◆ About this exercise ◆
With both ends included, transcribe exactly the records below from their first line to the line that contains "Download Center (762, 1995)".

[Collected data]

----------------

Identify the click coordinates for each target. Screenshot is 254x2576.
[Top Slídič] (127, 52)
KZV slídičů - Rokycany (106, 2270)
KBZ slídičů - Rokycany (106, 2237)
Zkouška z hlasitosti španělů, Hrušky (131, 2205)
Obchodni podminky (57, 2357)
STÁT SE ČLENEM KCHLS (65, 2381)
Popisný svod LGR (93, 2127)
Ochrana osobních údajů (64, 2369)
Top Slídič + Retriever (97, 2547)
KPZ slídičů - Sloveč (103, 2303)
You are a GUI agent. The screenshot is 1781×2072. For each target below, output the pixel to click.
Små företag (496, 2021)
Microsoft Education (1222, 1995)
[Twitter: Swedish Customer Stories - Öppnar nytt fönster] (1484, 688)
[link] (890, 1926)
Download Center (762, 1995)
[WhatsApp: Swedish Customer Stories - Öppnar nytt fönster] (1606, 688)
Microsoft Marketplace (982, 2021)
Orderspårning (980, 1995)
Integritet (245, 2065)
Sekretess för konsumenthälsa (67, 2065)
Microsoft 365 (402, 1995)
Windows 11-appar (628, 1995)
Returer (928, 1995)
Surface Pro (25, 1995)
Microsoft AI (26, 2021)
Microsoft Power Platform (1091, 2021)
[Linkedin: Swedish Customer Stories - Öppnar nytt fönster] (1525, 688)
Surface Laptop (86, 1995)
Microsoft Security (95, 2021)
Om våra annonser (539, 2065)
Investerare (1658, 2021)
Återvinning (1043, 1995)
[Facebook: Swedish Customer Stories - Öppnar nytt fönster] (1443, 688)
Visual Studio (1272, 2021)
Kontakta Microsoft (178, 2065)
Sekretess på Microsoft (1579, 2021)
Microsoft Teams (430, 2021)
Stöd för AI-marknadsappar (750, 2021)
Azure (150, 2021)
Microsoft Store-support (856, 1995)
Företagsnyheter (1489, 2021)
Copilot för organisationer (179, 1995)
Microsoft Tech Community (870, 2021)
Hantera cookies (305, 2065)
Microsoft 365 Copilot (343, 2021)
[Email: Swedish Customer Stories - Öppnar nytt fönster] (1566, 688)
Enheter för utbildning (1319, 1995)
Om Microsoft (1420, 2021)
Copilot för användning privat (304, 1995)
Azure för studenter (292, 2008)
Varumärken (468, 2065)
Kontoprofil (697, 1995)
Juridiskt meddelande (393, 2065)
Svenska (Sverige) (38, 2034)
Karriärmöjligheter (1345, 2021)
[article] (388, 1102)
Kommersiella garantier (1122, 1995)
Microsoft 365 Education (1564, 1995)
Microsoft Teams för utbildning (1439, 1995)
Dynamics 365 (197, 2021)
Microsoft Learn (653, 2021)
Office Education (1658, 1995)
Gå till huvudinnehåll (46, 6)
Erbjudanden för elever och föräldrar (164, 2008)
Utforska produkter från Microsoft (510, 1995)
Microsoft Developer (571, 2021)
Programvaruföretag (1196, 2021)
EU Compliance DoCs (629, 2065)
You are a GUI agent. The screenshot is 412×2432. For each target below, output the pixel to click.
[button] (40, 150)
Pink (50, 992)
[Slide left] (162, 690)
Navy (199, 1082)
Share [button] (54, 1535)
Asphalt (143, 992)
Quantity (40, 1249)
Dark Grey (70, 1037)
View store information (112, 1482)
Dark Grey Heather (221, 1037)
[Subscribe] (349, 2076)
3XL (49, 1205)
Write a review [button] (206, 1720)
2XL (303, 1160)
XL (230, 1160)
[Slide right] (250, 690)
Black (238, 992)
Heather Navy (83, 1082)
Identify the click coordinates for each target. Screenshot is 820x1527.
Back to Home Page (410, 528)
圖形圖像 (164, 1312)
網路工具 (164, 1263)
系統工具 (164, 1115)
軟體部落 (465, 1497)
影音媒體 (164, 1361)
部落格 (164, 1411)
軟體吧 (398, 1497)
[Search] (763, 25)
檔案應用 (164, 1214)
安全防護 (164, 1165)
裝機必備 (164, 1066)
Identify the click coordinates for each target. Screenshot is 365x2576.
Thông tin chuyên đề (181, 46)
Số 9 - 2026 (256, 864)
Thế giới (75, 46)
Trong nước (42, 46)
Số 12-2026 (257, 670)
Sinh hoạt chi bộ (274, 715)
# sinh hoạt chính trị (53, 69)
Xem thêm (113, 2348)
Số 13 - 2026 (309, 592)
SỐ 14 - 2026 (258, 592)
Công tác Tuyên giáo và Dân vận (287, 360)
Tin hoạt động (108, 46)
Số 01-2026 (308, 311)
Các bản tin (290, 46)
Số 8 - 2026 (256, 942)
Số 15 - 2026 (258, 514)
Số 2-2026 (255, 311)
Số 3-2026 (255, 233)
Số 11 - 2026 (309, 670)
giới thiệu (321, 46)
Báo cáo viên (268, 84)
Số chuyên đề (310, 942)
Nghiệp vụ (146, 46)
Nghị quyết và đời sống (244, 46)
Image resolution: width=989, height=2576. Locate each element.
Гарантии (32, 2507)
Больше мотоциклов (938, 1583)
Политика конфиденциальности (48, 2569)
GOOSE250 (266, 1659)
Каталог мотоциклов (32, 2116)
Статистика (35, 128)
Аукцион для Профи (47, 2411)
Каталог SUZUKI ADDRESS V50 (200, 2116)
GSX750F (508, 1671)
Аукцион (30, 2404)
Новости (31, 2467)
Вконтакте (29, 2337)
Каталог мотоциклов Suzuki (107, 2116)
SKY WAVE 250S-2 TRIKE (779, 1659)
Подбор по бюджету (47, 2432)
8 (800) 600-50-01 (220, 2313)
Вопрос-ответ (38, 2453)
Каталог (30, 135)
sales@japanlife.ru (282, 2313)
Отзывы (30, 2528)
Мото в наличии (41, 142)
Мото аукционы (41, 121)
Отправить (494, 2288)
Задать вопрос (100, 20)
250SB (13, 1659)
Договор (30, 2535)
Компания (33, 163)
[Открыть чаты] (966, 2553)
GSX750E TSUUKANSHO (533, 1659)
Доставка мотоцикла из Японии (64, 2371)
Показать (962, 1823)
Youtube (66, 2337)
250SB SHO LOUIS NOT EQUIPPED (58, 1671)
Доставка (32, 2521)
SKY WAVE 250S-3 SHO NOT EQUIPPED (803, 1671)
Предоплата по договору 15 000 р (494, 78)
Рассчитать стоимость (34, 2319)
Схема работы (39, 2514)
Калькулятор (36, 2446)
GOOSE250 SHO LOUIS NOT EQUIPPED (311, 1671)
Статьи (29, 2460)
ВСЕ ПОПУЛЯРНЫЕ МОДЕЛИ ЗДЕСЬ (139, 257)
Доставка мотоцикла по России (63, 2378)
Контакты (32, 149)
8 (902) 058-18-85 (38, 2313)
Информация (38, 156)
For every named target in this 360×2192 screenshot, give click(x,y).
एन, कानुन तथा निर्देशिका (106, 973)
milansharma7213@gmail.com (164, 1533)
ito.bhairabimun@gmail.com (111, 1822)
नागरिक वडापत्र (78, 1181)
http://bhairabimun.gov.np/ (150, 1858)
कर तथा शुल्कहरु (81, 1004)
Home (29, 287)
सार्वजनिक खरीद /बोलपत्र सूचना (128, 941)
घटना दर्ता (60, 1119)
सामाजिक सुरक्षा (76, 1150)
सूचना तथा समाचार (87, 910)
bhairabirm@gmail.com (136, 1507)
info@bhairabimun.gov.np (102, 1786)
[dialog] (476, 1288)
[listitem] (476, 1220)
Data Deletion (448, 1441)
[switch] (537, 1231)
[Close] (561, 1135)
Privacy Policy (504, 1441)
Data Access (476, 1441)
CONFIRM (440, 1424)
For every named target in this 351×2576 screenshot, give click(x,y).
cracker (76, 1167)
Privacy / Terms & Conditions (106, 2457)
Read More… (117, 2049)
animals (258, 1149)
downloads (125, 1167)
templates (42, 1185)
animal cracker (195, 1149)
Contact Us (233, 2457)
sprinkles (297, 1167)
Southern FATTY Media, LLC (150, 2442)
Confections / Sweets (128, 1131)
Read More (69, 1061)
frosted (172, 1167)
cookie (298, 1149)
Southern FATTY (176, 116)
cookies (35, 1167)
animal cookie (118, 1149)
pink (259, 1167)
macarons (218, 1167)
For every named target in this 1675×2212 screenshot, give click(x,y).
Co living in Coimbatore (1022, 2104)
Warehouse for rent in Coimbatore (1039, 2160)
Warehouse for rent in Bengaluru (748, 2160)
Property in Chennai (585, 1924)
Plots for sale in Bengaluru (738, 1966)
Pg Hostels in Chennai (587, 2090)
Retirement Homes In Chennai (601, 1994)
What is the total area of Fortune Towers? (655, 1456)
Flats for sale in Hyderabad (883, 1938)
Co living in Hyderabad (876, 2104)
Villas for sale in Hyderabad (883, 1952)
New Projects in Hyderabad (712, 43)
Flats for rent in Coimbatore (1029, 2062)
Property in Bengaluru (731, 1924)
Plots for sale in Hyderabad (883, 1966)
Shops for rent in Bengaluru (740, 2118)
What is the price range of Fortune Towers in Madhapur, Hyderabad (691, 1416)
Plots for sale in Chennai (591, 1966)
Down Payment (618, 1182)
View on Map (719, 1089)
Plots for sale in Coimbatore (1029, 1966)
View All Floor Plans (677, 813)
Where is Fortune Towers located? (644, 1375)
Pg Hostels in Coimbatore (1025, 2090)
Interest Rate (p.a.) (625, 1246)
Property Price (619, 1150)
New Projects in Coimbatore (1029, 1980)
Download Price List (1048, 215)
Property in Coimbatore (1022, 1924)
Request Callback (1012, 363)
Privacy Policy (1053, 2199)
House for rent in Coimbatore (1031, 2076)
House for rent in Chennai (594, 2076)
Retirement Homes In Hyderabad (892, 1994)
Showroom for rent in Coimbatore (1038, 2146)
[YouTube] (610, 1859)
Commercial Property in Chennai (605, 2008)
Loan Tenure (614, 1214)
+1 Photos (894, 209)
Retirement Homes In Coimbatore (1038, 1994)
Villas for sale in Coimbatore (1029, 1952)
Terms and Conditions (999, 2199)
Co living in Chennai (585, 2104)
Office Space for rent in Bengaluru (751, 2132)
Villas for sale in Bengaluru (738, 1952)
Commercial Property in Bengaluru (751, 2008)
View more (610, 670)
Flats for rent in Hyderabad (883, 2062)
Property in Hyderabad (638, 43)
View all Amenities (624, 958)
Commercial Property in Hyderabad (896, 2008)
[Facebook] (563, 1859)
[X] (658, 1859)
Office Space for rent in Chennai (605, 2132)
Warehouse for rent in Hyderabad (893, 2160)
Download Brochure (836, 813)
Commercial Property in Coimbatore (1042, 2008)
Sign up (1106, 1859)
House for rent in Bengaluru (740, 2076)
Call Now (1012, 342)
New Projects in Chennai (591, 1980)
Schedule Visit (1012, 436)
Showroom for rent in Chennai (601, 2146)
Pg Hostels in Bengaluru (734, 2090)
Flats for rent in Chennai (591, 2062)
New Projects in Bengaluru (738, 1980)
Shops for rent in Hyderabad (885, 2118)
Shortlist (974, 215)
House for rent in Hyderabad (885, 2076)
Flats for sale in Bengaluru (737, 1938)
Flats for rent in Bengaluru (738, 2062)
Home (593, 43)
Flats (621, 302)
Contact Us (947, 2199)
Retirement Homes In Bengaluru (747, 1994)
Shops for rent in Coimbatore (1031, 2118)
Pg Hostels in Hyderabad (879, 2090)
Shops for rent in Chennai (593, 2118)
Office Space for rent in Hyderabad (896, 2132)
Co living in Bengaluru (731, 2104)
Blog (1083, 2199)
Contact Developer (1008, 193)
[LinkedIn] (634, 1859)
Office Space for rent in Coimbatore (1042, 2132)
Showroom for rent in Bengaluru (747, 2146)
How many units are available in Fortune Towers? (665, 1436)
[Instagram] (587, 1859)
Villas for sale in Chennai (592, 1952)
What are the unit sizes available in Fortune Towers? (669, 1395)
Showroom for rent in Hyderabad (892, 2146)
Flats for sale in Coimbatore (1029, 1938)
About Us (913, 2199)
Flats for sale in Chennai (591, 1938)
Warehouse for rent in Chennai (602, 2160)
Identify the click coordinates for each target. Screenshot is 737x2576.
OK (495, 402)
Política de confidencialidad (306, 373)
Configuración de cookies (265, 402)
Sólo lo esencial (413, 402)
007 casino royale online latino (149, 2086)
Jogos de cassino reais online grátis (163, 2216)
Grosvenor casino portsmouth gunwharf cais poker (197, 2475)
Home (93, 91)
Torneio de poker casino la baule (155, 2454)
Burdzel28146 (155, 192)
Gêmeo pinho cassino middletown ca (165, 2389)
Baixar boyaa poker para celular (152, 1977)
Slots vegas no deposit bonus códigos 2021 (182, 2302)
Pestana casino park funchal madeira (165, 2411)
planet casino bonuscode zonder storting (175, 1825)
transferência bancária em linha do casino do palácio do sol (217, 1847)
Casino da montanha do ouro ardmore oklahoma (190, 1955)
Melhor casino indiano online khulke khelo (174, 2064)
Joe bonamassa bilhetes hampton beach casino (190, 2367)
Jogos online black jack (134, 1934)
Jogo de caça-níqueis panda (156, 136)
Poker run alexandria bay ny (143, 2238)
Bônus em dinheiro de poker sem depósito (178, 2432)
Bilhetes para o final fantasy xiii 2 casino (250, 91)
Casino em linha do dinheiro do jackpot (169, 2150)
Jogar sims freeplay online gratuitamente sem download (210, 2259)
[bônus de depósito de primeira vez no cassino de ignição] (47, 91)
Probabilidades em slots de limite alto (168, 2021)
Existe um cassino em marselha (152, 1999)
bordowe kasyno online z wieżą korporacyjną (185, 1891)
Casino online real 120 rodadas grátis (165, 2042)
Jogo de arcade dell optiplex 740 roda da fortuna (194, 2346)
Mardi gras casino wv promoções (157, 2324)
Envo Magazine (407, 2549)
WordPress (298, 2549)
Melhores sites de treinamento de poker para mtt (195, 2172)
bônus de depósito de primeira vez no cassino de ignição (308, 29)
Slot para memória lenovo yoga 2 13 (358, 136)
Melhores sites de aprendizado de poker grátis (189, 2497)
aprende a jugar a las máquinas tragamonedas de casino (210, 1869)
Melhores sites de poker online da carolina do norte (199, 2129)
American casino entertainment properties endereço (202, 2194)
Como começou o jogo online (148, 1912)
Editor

----------------

◆ Response below ◆
Identify the click coordinates for each target. Screenshot is 254x2576.
[Top Slídič] (127, 52)
KZV slídičů - Rokycany (106, 2270)
KBZ slídičů - Rokycany (106, 2237)
Zkouška z hlasitosti španělů, Hrušky (131, 2205)
Obchodni podminky (57, 2357)
STÁT SE ČLENEM KCHLS (65, 2381)
Popisný svod LGR (93, 2127)
Ochrana osobních údajů (64, 2369)
Top Slídič + Retriever (97, 2547)
KPZ slídičů - Sloveč (103, 2303)
You are a GUI agent. The screenshot is 1781×2072. For each target below, output the pixel to click.
Små företag (496, 2021)
Microsoft Education (1222, 1995)
[Twitter: Swedish Customer Stories - Öppnar nytt fönster] (1484, 688)
[link] (890, 1926)
Download Center (762, 1995)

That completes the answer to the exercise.